■ Material for this exercise:
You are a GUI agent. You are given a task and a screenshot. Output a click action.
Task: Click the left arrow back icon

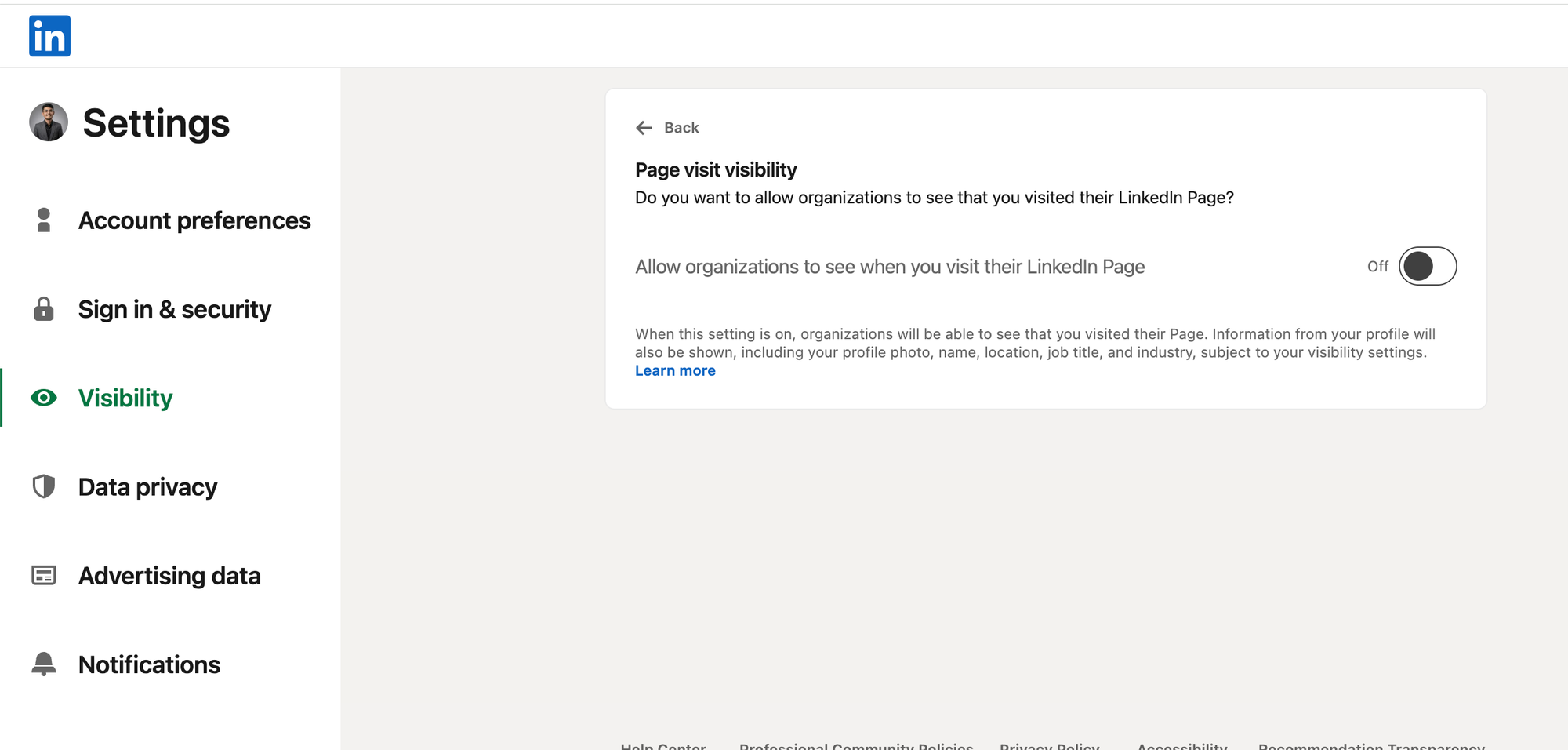[644, 128]
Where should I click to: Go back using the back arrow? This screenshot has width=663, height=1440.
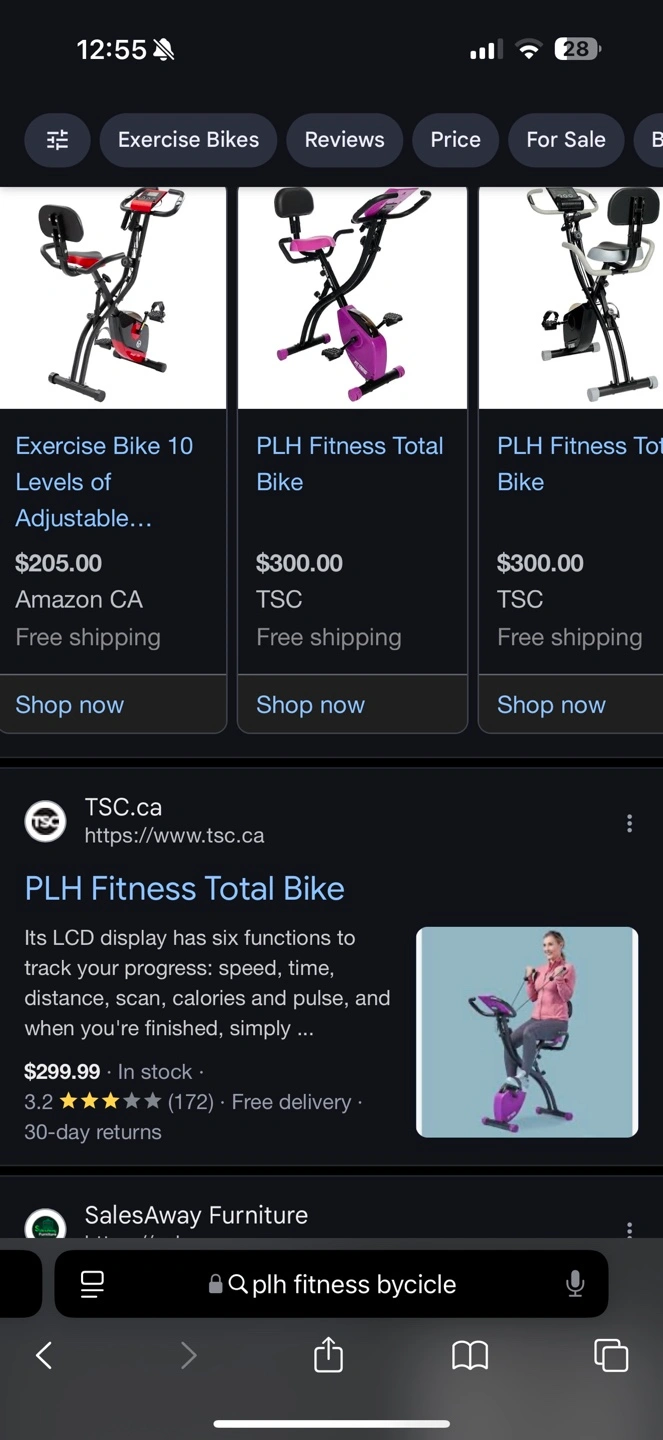click(x=44, y=1355)

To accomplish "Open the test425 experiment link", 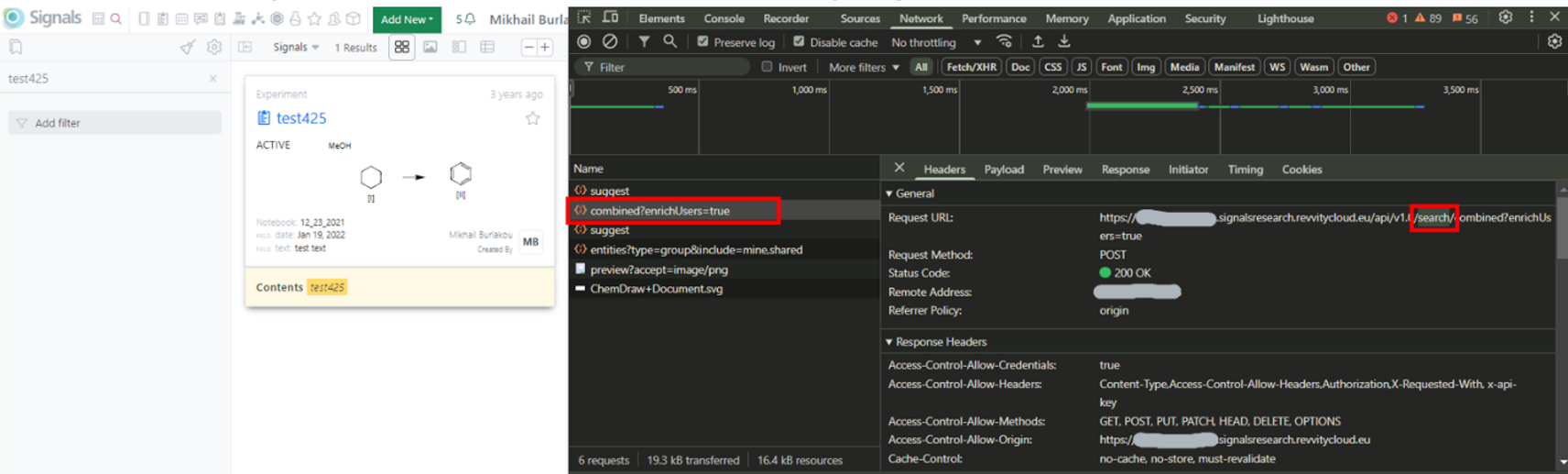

■ Instructions to follow:
Once the line holding "Where should I" is found, set it down along with every line after it through the end of the entries, exactly, leaving the pictures out.

■ Output of the task:
Where should I click to: Go back using the back arrow? This screenshot has width=663, height=1440.
click(x=44, y=1355)

To accomplish "Open the test425 experiment link", 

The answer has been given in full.